Chroniques

par laurent bergnach

anniversaire Alain Bancquart
Pierre Strauch et les élèves du Conservatoire

Conservatoire National Supérieur de Musique et de Danse, Paris
- 6 novembre 2014
Trois pièces d'Alain Bancquart au programme
© dr

Le 20 juin dernier, Alain Bancquart fêtait ses quatre-vingt printemps. À quelques semaines d’un anniversaire aussi marquant, le concert du jour salue l’œuvre d’un compositeur discret et exigeant, attaché à « l’étude des influences entre le monde très particulier des micro-intervalles et la gestion du temps » (in Habiter le temps, Symétrie, 2003) [lire notre critique de l’ouvrage]. Cet intérêt pour la microtonalité remonte à près d’un demi-siècle, explorée dès le trio à cordes Thrène I (1968).

Après plusieurs soli pour harpe (Ma manière de chat, 1978), violon (Ma manière de double, 1980), alto (Sonate, 1983), viole d’amour (…Vous devenez une île heureuse, 1997) et violoncelle (Fragments d’Icare, 1998), Bancquart revient à celui-ci avec Livre de Pierre (2014), créé par son dédicataire Pierre Strauch. Le premier des quatre mouvements en quarts de ton, Prélude, offre un ambitus restreint et des nuances infimes, telle une plainte monotone. Danse de l’oiseau-lune s’ouvre avec quelques mots, avant de privilégier l’agitation et la diversité (timbres, registres, techniques, etc.). Pièce en trio signe une confrontation d’univers hostiles, dans laquelle se repère des éléments empruntés aux segments précédents. Enfin, Grande mélodie permet « la renaissance du chant » (dixit Silvia Álvarez Baamonde, signataire du programme), dans un climat serein électrisé de sursauts qui génèrent un peu d’angoisse, mais sans relancer la lutte.
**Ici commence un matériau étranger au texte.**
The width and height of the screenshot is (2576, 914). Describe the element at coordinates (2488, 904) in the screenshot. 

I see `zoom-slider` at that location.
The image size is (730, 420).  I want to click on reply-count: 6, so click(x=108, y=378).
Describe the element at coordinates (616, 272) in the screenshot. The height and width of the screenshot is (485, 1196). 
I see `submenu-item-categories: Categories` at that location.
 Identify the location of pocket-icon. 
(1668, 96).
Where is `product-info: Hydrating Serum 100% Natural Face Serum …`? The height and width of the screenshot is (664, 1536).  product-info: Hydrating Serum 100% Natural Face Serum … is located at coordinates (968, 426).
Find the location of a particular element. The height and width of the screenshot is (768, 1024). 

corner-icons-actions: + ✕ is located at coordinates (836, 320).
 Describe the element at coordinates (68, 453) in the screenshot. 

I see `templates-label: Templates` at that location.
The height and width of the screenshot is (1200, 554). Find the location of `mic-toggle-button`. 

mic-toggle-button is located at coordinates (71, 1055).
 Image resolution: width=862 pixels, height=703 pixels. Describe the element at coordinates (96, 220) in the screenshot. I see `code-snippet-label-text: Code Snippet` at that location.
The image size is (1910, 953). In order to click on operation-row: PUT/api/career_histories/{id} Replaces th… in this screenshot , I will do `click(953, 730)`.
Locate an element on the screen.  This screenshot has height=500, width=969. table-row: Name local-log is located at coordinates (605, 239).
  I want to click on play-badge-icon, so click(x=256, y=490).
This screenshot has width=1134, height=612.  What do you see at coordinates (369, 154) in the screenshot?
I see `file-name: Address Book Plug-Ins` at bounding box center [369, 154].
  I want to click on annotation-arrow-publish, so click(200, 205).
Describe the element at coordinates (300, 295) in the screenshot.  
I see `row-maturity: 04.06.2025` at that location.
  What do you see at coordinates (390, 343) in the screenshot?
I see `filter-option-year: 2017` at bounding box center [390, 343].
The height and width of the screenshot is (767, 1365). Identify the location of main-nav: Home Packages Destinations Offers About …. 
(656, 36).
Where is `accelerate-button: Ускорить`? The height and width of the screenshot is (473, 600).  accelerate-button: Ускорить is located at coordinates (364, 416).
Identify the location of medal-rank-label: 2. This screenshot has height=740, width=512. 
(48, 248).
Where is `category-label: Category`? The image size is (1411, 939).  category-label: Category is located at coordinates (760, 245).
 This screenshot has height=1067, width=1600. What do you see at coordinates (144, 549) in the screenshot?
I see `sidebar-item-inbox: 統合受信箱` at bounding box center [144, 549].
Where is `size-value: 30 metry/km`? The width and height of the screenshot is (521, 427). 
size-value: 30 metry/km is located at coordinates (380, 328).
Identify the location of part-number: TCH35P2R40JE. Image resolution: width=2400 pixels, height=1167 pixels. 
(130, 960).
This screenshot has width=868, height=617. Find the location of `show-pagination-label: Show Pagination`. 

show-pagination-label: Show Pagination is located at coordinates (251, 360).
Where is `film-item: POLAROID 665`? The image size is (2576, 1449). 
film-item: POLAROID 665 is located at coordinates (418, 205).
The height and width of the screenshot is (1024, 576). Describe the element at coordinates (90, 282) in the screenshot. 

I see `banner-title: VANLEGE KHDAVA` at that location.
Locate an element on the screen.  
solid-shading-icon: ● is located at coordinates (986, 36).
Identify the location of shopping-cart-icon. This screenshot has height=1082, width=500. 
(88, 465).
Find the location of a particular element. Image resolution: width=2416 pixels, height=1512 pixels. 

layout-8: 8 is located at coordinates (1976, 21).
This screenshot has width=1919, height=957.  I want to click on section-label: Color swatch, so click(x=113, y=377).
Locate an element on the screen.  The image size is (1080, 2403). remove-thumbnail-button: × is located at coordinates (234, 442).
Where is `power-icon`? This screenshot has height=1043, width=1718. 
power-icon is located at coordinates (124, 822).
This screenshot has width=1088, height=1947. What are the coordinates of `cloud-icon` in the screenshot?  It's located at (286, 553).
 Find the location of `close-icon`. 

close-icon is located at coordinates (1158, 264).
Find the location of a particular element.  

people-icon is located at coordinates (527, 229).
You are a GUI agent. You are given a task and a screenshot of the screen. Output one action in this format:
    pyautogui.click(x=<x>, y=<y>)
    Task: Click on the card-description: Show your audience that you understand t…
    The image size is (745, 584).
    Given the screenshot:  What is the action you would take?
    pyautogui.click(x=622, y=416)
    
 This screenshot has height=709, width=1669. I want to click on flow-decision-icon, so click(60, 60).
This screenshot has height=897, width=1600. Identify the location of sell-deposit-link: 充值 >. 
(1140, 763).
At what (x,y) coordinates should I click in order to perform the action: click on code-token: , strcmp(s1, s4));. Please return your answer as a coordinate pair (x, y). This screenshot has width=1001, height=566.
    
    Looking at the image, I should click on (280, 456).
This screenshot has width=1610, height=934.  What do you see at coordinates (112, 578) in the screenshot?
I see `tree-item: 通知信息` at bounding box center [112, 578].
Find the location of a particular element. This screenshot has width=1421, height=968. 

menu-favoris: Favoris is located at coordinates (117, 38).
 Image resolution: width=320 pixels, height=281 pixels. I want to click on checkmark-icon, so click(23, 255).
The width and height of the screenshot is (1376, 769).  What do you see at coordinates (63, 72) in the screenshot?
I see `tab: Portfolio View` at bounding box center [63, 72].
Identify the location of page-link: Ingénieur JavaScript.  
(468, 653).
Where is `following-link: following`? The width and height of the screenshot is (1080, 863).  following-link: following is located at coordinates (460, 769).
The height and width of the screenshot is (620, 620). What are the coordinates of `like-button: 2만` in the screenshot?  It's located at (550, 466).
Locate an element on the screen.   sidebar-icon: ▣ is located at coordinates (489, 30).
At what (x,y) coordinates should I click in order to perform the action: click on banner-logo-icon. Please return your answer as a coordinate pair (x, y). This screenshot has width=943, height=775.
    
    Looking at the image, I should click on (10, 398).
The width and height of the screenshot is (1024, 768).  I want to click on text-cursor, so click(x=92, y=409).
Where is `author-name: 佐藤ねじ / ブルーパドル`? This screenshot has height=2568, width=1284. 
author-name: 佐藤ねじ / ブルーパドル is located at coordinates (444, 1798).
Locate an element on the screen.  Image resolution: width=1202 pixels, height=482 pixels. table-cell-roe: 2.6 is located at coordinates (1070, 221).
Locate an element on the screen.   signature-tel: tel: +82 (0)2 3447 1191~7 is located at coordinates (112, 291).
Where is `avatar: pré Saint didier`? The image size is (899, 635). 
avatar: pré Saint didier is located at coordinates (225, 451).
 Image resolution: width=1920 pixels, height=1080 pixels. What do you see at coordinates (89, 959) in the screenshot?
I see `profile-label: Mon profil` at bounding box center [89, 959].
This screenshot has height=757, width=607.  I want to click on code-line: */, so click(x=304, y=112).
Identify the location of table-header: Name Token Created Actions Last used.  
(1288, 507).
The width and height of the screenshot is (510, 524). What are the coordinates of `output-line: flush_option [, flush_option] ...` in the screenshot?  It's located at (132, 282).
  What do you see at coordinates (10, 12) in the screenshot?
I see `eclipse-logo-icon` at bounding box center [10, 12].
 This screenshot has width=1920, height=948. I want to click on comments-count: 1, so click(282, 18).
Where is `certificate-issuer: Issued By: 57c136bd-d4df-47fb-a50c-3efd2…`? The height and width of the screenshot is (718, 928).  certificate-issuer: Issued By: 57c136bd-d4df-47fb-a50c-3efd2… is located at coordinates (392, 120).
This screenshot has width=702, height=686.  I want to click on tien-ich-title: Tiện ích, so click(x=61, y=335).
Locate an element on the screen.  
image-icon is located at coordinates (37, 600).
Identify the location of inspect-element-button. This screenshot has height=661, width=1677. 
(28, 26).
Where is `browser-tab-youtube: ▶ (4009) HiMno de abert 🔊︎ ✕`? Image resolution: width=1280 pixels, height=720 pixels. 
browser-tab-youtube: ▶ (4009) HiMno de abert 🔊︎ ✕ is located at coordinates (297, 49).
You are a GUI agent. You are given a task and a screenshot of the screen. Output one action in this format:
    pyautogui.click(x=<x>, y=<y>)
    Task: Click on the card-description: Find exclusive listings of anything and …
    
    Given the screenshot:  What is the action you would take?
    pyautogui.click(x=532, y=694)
« Un jour d’été à Venise, écrit le compositeur, j’entendis deux cloches, lancées par hasard en même temps et provenant de deux églises assez éloignées l’une de l’autre » (ibid.). De fait, à son catalogue l’on trouve nombre d’œuvres pour duos homogènes : trios à cordes (Une et désunie, 1970), violoncelles (Ricercar II, 1994), orgues (Livre pour deux orgues, 1993), percussions (Fil d’Ariane, 1998) et, bien sûr, pianos (Sonate, 1985). Polyphonie étrange (2011) associe à nouveau ces derniers, à une époque d’interrogations sur la virtuosité. Rarement mimétiques, Delphine Armand et Yun-Ho Chen suivent leur propre rythme, la première calme jusqu’au silence lorsque l’autre est agitée, la seconde profitant de sa solitude pour plaquer une série d’accords assagis dans le respect de leur résonnance. Découverte à Montpellier, la pièce fascine toujours autant [lire notre critique du 20 février 2011].

Autoproclamé « para-sériel », Alain Bancquart livre en 1981 sa première symphonie – laquelle intègre deux guitares électriques. De même que sa Troisième (1983) est sous-titrée Fragments d’Apocalypse, cette Symphonie n°7 (2009) porte un surnom lugubre : Lecture de ténèbres. Les cordes seules occupent la scène, dont huit contrebasses vrombissantes en fond, mais aussi la salle puisqu’un quintette domine d’une galerie située derrière le public (« écho de l’au-delà »). Toujours fluide, l’œuvre évoque un paysage vallonné que des vagues nuageuses colorent d’ombre et de lumière – offrant une averse de pizz’ humides ou, au contraire, un soleil désertique jusqu’à l’incandescence. L’Orchestre du Conservatoire, avec ses jeunes membres entre affalement et sourire en coin, est dirigé par Pierre Strauch.